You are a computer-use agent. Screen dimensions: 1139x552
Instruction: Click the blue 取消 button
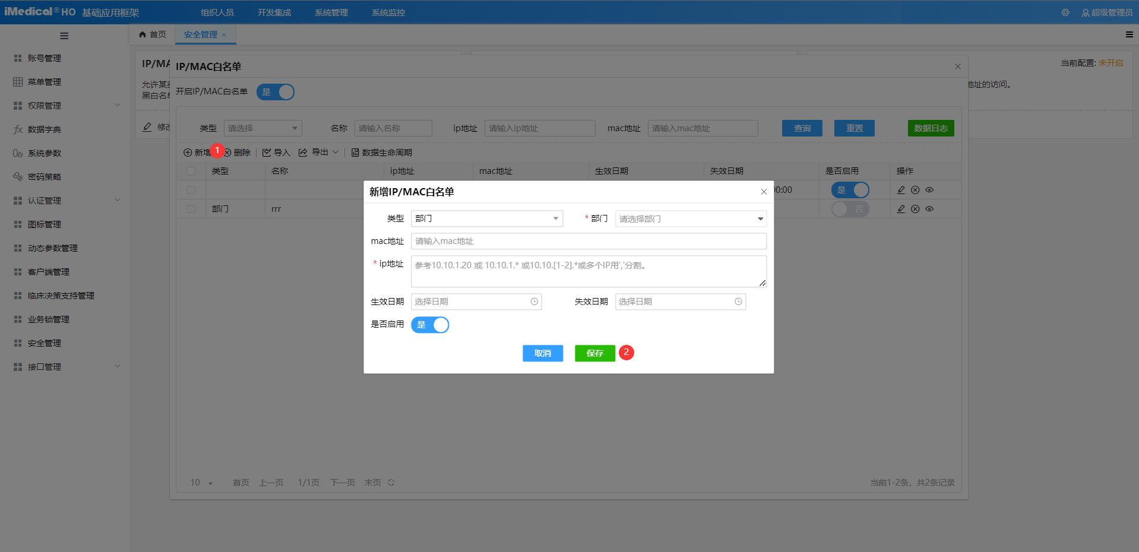(x=542, y=353)
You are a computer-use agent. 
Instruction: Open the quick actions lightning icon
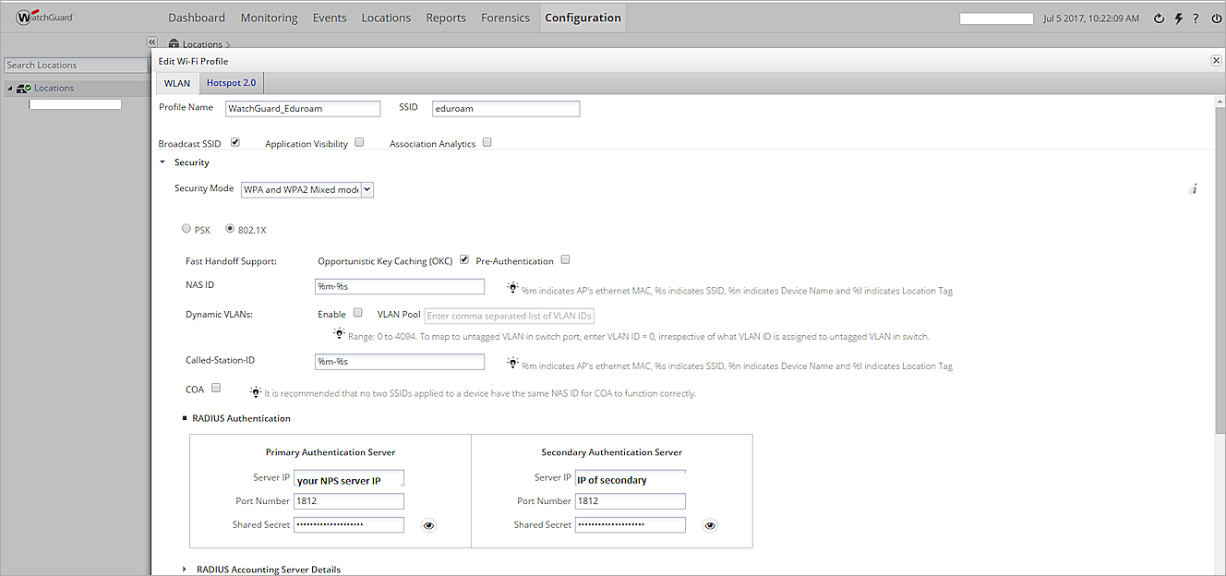[1178, 17]
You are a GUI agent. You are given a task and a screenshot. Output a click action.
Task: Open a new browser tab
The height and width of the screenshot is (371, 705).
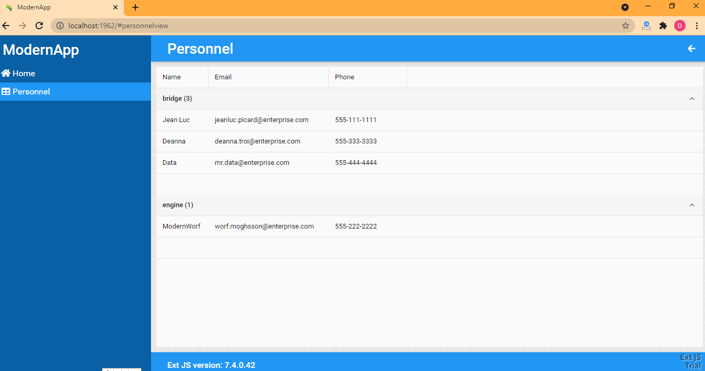tap(135, 7)
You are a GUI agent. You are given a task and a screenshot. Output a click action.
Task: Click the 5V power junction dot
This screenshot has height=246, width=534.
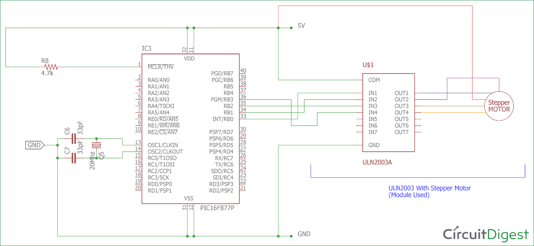[x=279, y=27]
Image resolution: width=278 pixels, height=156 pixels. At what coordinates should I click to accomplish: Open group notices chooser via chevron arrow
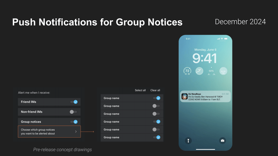(76, 132)
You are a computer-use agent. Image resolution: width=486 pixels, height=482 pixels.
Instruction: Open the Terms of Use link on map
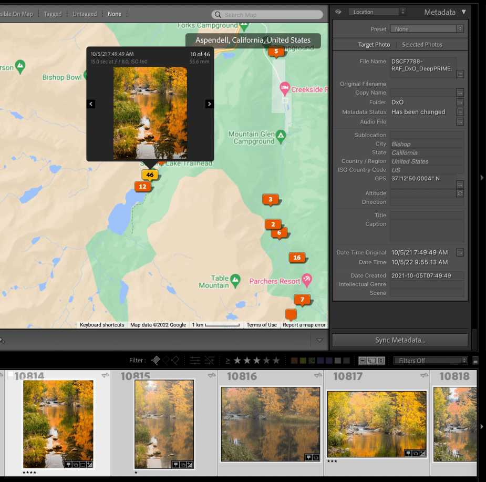click(x=261, y=325)

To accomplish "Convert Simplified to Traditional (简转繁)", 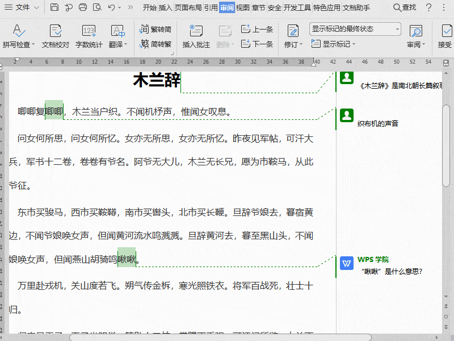I will pyautogui.click(x=155, y=44).
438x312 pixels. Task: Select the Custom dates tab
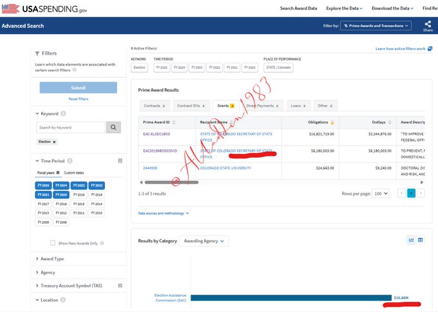[x=74, y=173]
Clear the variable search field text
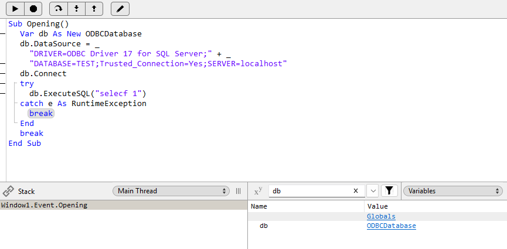The image size is (507, 249). click(x=355, y=191)
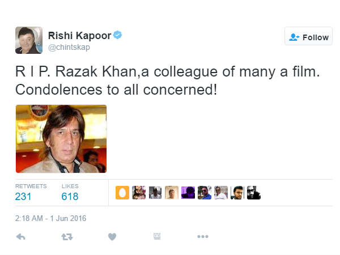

---*---

Line count for the string "computer": say how many lines in the listing contain it, and add nothing.

* [ANSWER TO THE PROBLEM]
3